Malasaña nennen es die Madrilenen, und vor einigen Jahren war die Gegend noch ziemlich heruntergekommen, und Nutten und Dealer boten ihre Dienste denen an, die sich hierherwagten. Ein raues Pflaster. Es sind nur ein paar Straßenzüge, aber hier hatten zwei wichtige Revolutionen ihren Ursprung. 1808 wehrten sich die Madrilenen gegen die Besatzung Napoleons – der Plaza Dos de Mayo ist nach dem Aufstand vom 2. Mai benannt –, und in den 1980ern begann hier die Movida, die soziokulturelle Bewegung, die in der Dekade nach dem Tod von Diktator Franco 1975 von hier aus ganz Madrid aufmischte. Eine ihrer Leitfiguren ist heute der wichtigste Regisseur des Landes: Pedro Almodóvar. Damals trat er noch mit seinem Lover als Rock-Drag-Act auf, mit wilden Aktionen und Partys sorgte die Movida für kreative Unruhe und schlaflose Nächte.
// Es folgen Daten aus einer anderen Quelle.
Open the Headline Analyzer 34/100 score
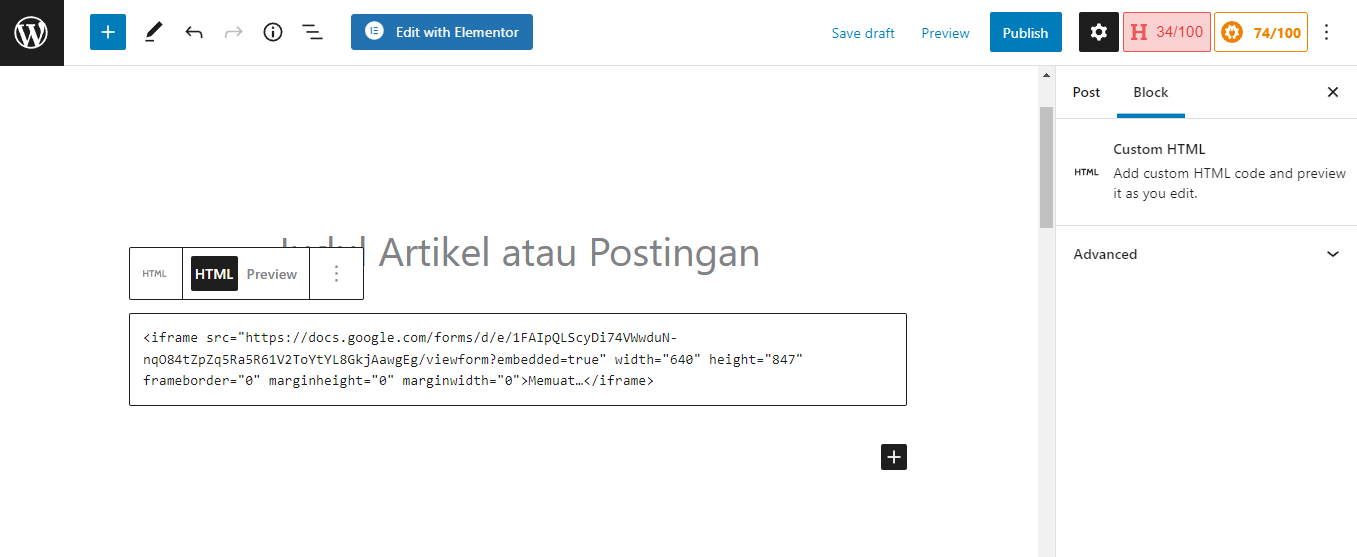The height and width of the screenshot is (557, 1357). coord(1166,32)
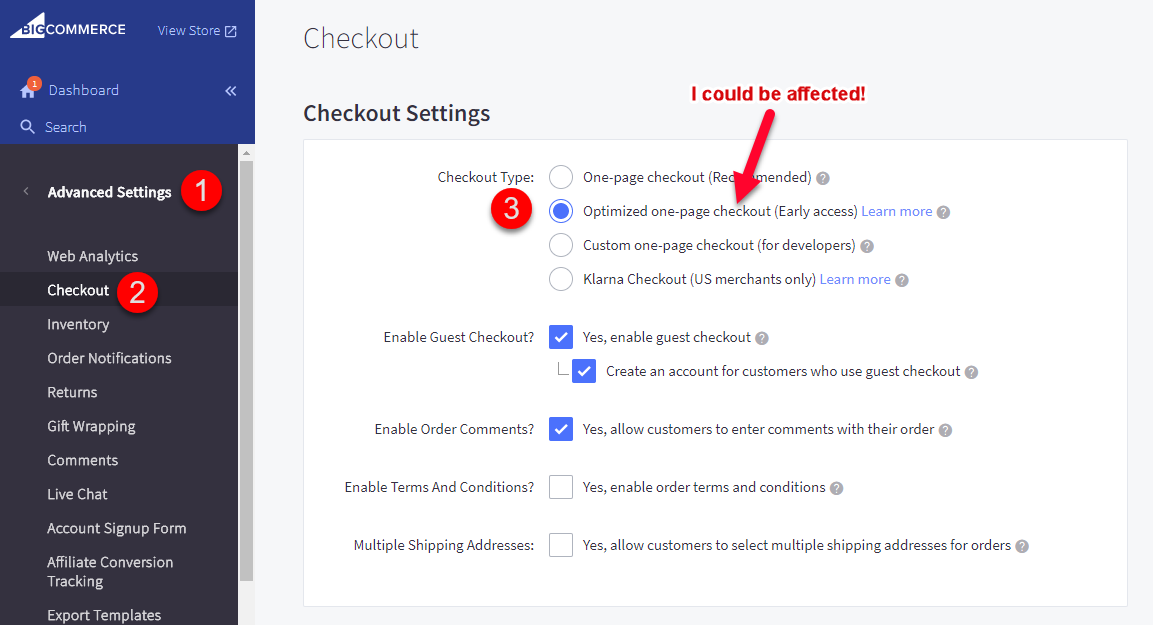Select One-page checkout radio button
This screenshot has height=625, width=1153.
[x=561, y=177]
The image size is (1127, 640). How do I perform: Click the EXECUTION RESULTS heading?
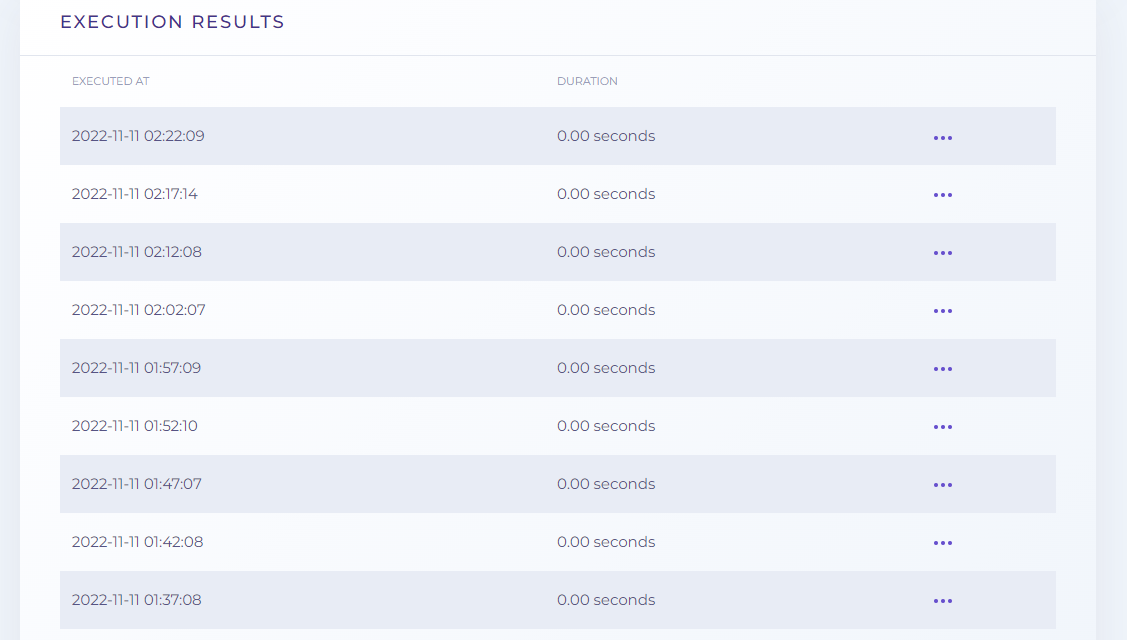(171, 21)
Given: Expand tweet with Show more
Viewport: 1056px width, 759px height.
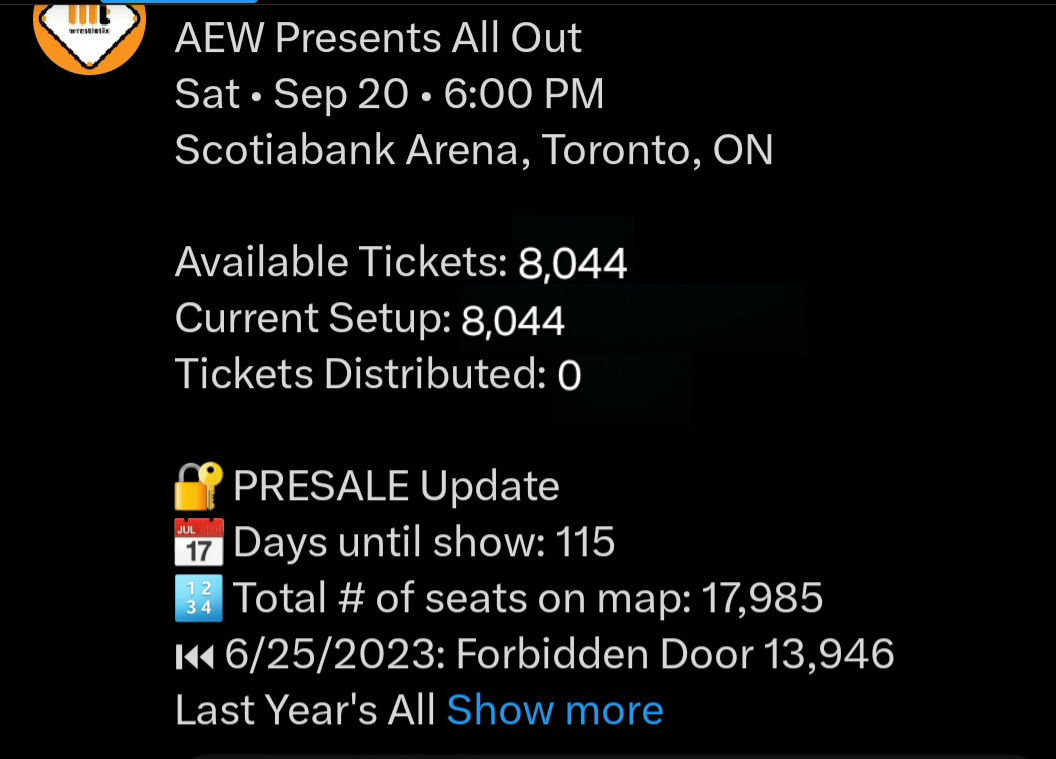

Diese Mischung aus Aufbruchstimmung und Eigensinn ist auch heute wieder zu spüren. Weil die Mieten billig waren, zogen in den letzten Jahren Künstler und Kreative hierher, machten kleine Designläden und hippe Cafés auf, und plötzlich gilt die Ecke als die angesagteste Gegend der Stadt. Kern des Malasaña ist das sogenannte Triball oder „Triángulo de Ballesta“, ein Straßen-Triangel um die Calle Ballesta, die von der Gran Via und der Corredera Baja de San Pablo begrenzt ist und östlich mit der Calle Fuencarral an Chueca anschließt. Und wo man tagsüber von Graphic- T-Shirts über Sneakers bis Vintagemöbel so ziemlich alles findet, was den schwulen Kaufrausch stillt, und man sich danach auf den Terrassen des Plaza Dos de Mayo mit einem Wermut stärken kann, brummt nachts das queere Partyleben.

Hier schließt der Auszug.